Well. What does peace-making, mercy-giving, justice-doing have to do with the Feast of All Saints? we might ask.  If all the saints are a sort of hall of fame of the heroes of the faith, people from long ago and far away who are bigger than life and in many ways rather removed from the experiences we might have in our own lives, we don’t have to wonder what’s so special about them.  They’re saints.

I don’t know that Jesus ever actually said anything about saints, but I can imagine that he might say, blessed are the saints: see how they acted courageously, see how they acted faithfully - they were willing to be thrown to the lions; they were willing to stand up to power mongers; they were willing to give away all their possessions; they were willing to live and work among lepers; they were willing to persist in translating the gospel using only one finger because that was the only part of their body that still worked; blessed are they when they acted in ways that other people would find futile and crazy.  

And then he would make the turn and say, and you - blessed are you when you act courageously and faithfully even if people think you are crazy to do so and that your actions are futile.  Blessed are you when other people think you are weird for mercy-granting, for justice-doing, for peace-making because everybody knows that won’t help you get ahead in life, that won’t make you rich or famous.  Blessed are you when people think you are crazy and ineffective and weird and a dreamy idealist when you do the work of peacemaking and others treat you badly for it.  When they dismiss you or taunt you or revile you because you take action to make peace.  When they think you are out of touch with reality for working to be merciful.  When they shun you for working for justice.  When they laugh at you for your idealism. 

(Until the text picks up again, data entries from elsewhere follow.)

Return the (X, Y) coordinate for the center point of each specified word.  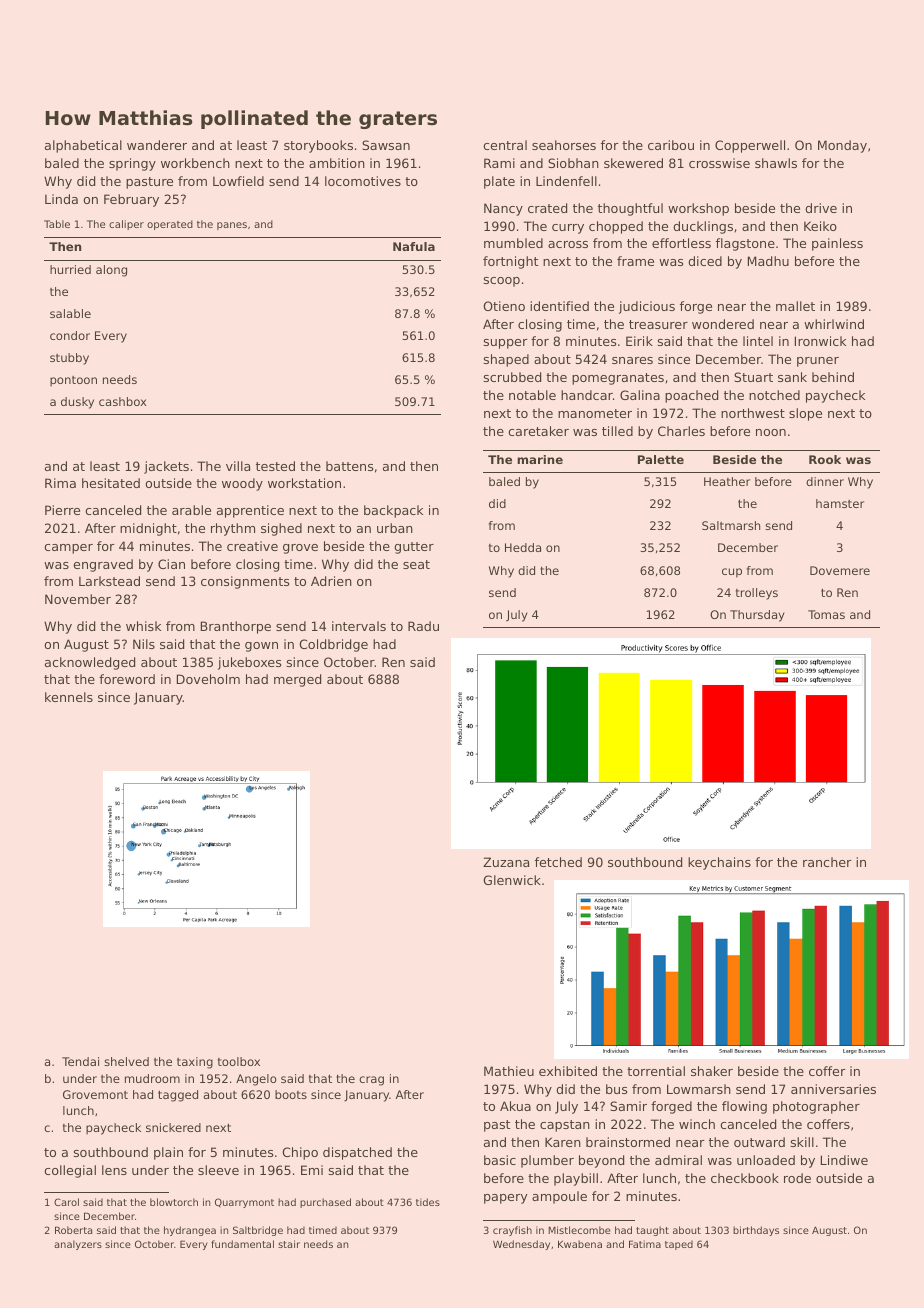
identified (559, 306)
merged (297, 680)
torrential (656, 1071)
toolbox (239, 1061)
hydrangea (190, 1231)
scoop (502, 282)
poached (691, 396)
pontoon (73, 381)
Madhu (768, 261)
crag (371, 1081)
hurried (70, 269)
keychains (719, 863)
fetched (558, 862)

For all the pageantry with which we celebrate All Saints’ Day, it behooves us to remember that ultimately, blessedness is not about achieving glory.  It’s not about earning one’s way into heaven through sacrifice.  It is about celebrating not only the courage and faith of those gone before us but about the faithfulness of the one who heals us.

Blessed are the poor, the suffering, the ones who practice mercy, who make peace, who are broken or outcast or thought to be crazy, because they, and we if we are willing, will be made whole by the Prince of Peace.


Comments

Kathy said…
What a great sermon, Penny. So much to take on board and think about and then go out and do!
Thanks, Perpetua. Happy All Saints' Day!